Para las autoridades, esta configuración no es casual. Según Hidalgo, la forma en la que están dispuestas las calles, los accesos y las viviendas termina operando en sentido contrario a la seguridad. “Es parte de cómo ellos buscan retardar nuestro accionar”, explica. En la práctica, añade, esta estructura facilita el ocultamiento y permite anticipar cualquier intervención en el Cerro Las Cabras.
A esto se suma otro factor: su ubicación en altura y su cercanía con rutas de acceso hacia canales y zonas fluviales, lo que, según el oficial, refuerza su valor estratégico dentro de las dinámicas delictivas.
Bandas criminales y disputa por el territorio en Durán
Según información policial, en el Cerro Las Cabras se mueven alrededor de USD 1 millón vinculados al microtráfico, lo que lo convierte en un punto clave dentro de las economías ilegales en Durán. A esto se suman delitos como secuestros, robos y extorsiones, que funcionan como fuentes complementarias de financiamiento.
El sector ha sido asociado a la presencia del grupo de delincuencia organizada Los Águilas, aunque las autoridades advierten que existen indicios de disputas por el control del territorio, lo que podría escalar la violencia.
“Ellos mantienen un poder casi absoluto en esta zona, pero hay señales de que otras organizaciones podrían intentar ingresar o disputar el territorio”.
Coronel Rodrigo Hidalgo, jefe del distrito Durán.
Para quienes han crecido en el cerro, ese dominio es evidente. “Aquí hay puntos donde siempre hay gente vigilando. No es visible para todos, pero ellos saben quién entra y quién sale”, dice ‘Carlos’ —nombre protegido—, habitante del sector desde su infancia. “Desde arriba controlan todo”.

Operativos, resultados y límites de la intervención estatal
Las intervenciones en el Cerro Las Cabras han sido constantes. Operativos como “Apolo” han buscado debilitar estas estructuras mediante allanamientos, decomisos y detenciones. Sin embargo, el enfoque no se limita a la respuesta operativa.

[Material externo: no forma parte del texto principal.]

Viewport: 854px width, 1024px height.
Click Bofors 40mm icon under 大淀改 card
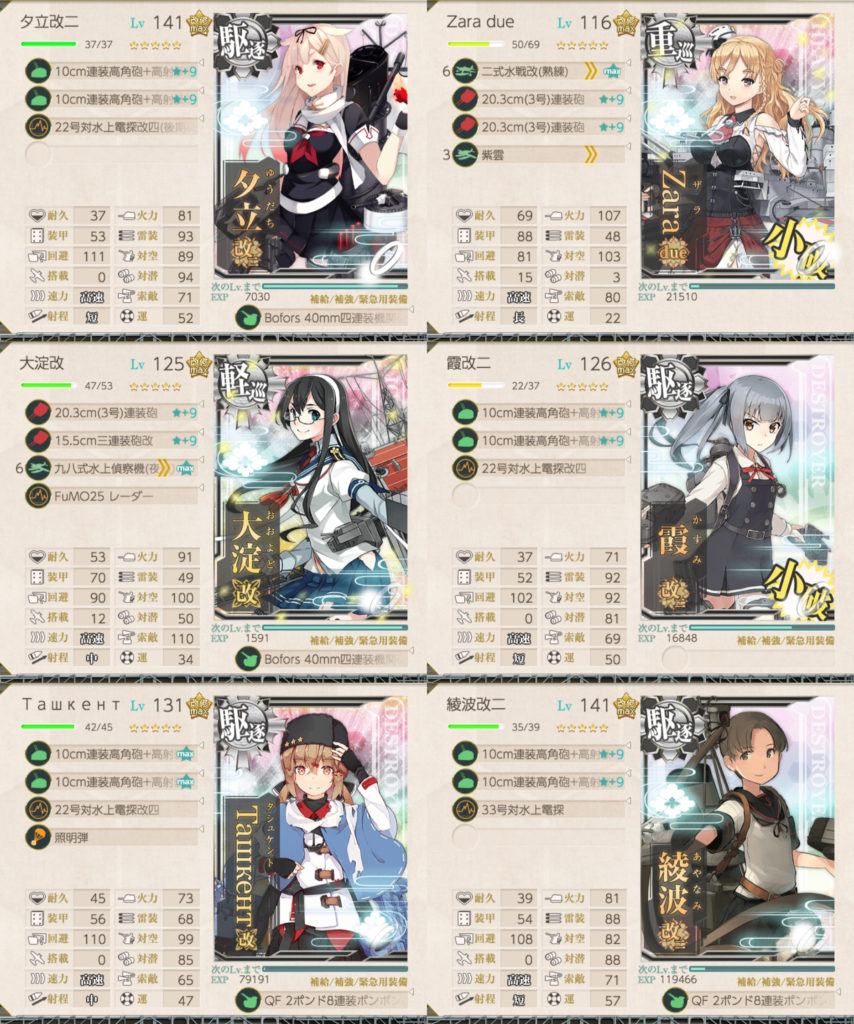(248, 659)
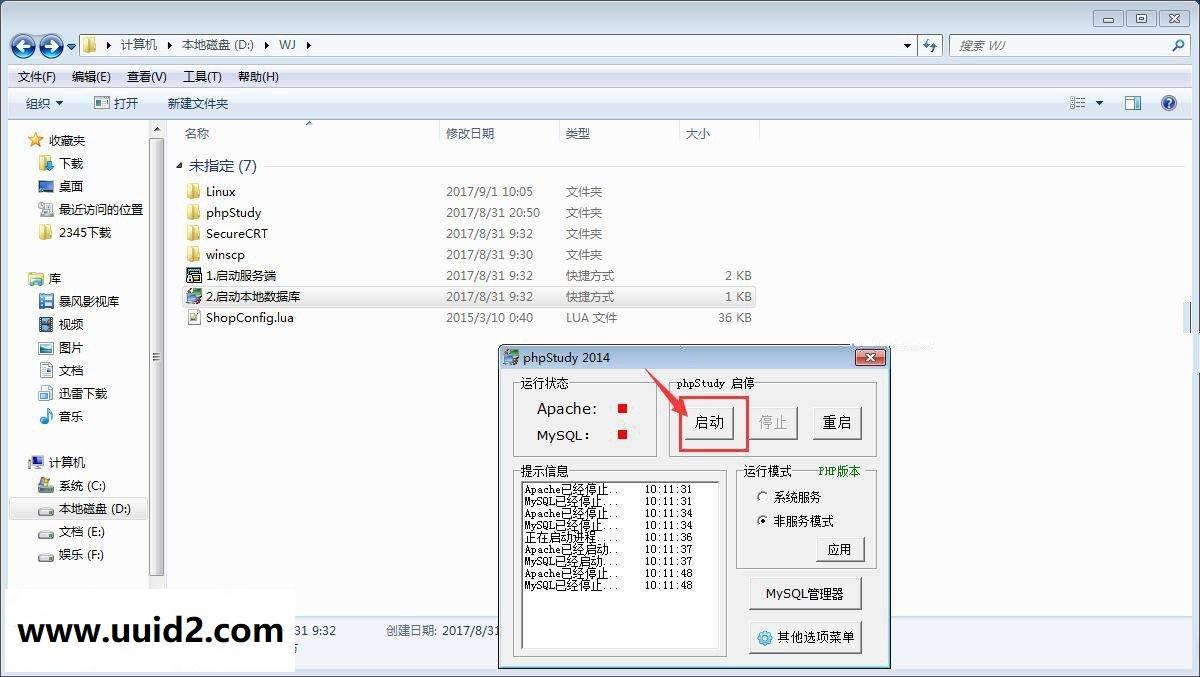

En ese contexto, las autoridades también destacan que, como resultado de estas intervenciones, actualmente el cantón Durán ha registrado 14 días sin muertes violentas en espacios públicos, en medio de la aplicación de medidas como el toque de queda.

Las acciones también incluyen estrategias para reducir la influencia de estas organizaciones, especialmente en menores de edad, con programas que buscan evitar su reclutamiento y recuperar el tejido social en este sector de Durán.
Aun así, el control del territorio sigue siendo una disputa abierta. En el Cerro Las Cabras, su ubicación, la forma en que está construido y las dinámicas que se desarrollan en el sector lo mantienen como un punto estratégico dentro de las intervenciones policiales en el cantón.